BEGIN Document segment
Source: The Wall Street Journal

By AUSTEN HUFFORD
Updated March 30, 2016 11:45 a.m. ET

Valeant Pharmaceuticals International Inc. sought some room to maneuver Wednesday, asking its lenders to relax some debt-covenant terms and give it an additional month to file its delayed annual report.

The Canadian drug company said it had begun seeking a deal with its lenders to stave off a potential default, as it had said it would do earlier this month. Lenders could force Valeant into default as soon as April 29 if the company can’t file its 10-K annual report with the Securities and Exchange Commission by then. The filing has been delayed by an internal investigation into issues over Valeant’s accounting and business practices that arose last October.’

Valeant has said it plans to file by April 29, but in case it can’t meet that deadline, the company is asking lenders to give it until May 31. Valeant also wants an extension to July 31 of the deadline for filing its quarterly report for the current first quarter.

Valeant also said Wednesday the internal committee assigned to investigate its accounting practices is “nearer” to finishing its work and hasn’t identified any additional items impacting its financial statements beyond the ones identified earlier.

Earlier this month, Chief Executive Michael Pearson had said the company was hoping to file its overdue quarterly report in April but that he “can’t commit to that.” Valeant is seeking a replacement for Mr. Pearson, the architect of its business strategy, though he is staying with the company until a replacement is found.

Valeant’s proposed changes to lenders would restrict Valeant’s ability to make certain acquisitions, pay dividends or make other payments until the financial statements are filed and the company achieves certain financial metrics.
END Document segment
BEGIN Record excerpts
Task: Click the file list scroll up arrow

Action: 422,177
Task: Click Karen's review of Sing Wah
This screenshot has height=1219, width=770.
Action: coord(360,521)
END Record excerpts
Can you repeat the Valeant article from "By AUSTEN HUFFORD" down to "delayed annual report.", swapping "maneuver" for "move"?

By AUSTEN HUFFORD
Updated March 30, 2016 11:45 a.m. ET

Valeant Pharmaceuticals International Inc. sought some room to move Wednesday, asking its lenders to relax some debt-covenant terms and give it an additional month to file its delayed annual report.